Argentina’s central bank, for instance, has repeatedly drawn on a swap line first established in 2009, and by the end of 2021 had accumulated liabilities under the swap—as well as corresponding foreign-exchange assets—of $20 billion, according to the central bank’s annual report. Argentina has been plagued by debt trouble, default and high inflation for much of its history and in March refinanced a $44 billion IMF program to help steady its economy.
For some countries, the sums involved with the swaps are substantial compared with the size of their economies, a source of concern for international monitors. Mongolia’s $1.8 billion facility with the PBOC is equivalent to 14% of its 2020 gross domestic product, making it “a significant external liability,” according to the IMF.

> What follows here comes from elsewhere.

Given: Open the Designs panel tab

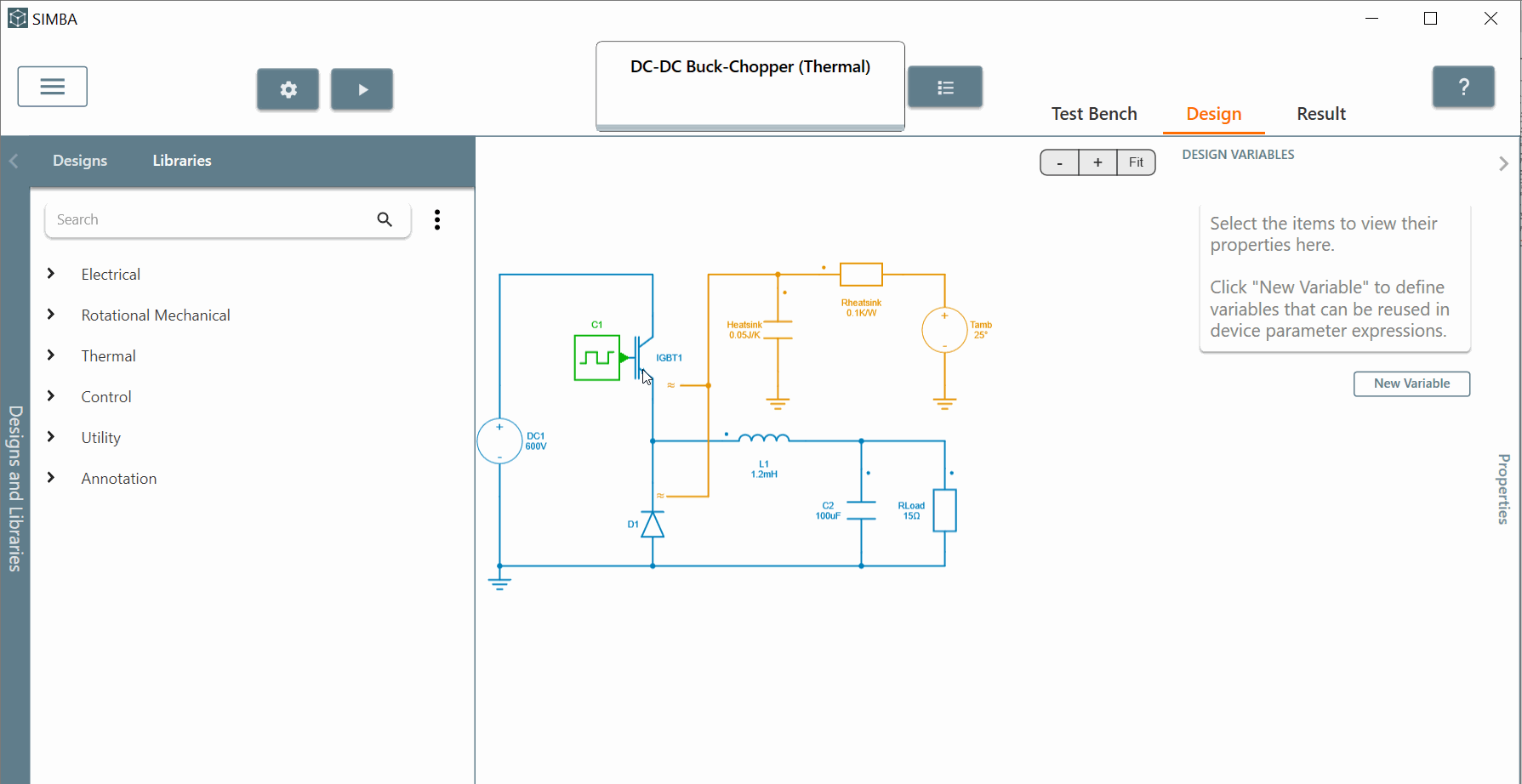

The most opaque aspect of these swap transactions is exactly how the funds are used. Researchers say it varies from country to country, and how much wriggle room the recipient has to deploy the money is often determined by the details of the swap agreements.
Argentina has been able to use some of the funds drawn down through its swap line to pay off old debts, according to AidData’s research. Other swap line users, such as Turkey or Laos, have instead used the foreign currency to pump up their foreign-exchange reserves, but don’t appear to have spent the money, researchers say.
The central banks of Argentina, Laos, Mongolia, Turkey, Sri Lanka and Pakistan didn’t respond to requests for comment.
Part of the attraction of swap lines to the borrower is central bank liabilities sometimes don’t show up as debt on the central government’s balance sheet, while the foreign-exchange assets obtained through the transaction are recorded as an influx of reserves, even if they can’t be spent. Short-term borrowing through currency-swap agreements, even if rolled over, isn’t always counted toward a country’s external debt, where maturities are typically measured in years.
A thorough assessment of a country’s debt sustainability should take account of both sides of such swap transactions, and especially if the money has been spent, said Mr. Setser.
“If drawn and used, it is a loan and it is a burden,” he said.